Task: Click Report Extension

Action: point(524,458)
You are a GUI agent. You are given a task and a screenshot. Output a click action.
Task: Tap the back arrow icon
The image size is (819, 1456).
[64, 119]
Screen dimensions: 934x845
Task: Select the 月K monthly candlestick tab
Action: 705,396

Instructions for the task -> Would you please copy the whole listing exactly as given?

Response box ->
Task: Click Report Extension

Action: point(524,458)
You are a GUI agent. You are given a task and a screenshot. Output a click action.
Task: Tap the back arrow icon
The image size is (819, 1456).
[64, 119]
Screen dimensions: 934x845
Task: Select the 月K monthly candlestick tab
Action: 705,396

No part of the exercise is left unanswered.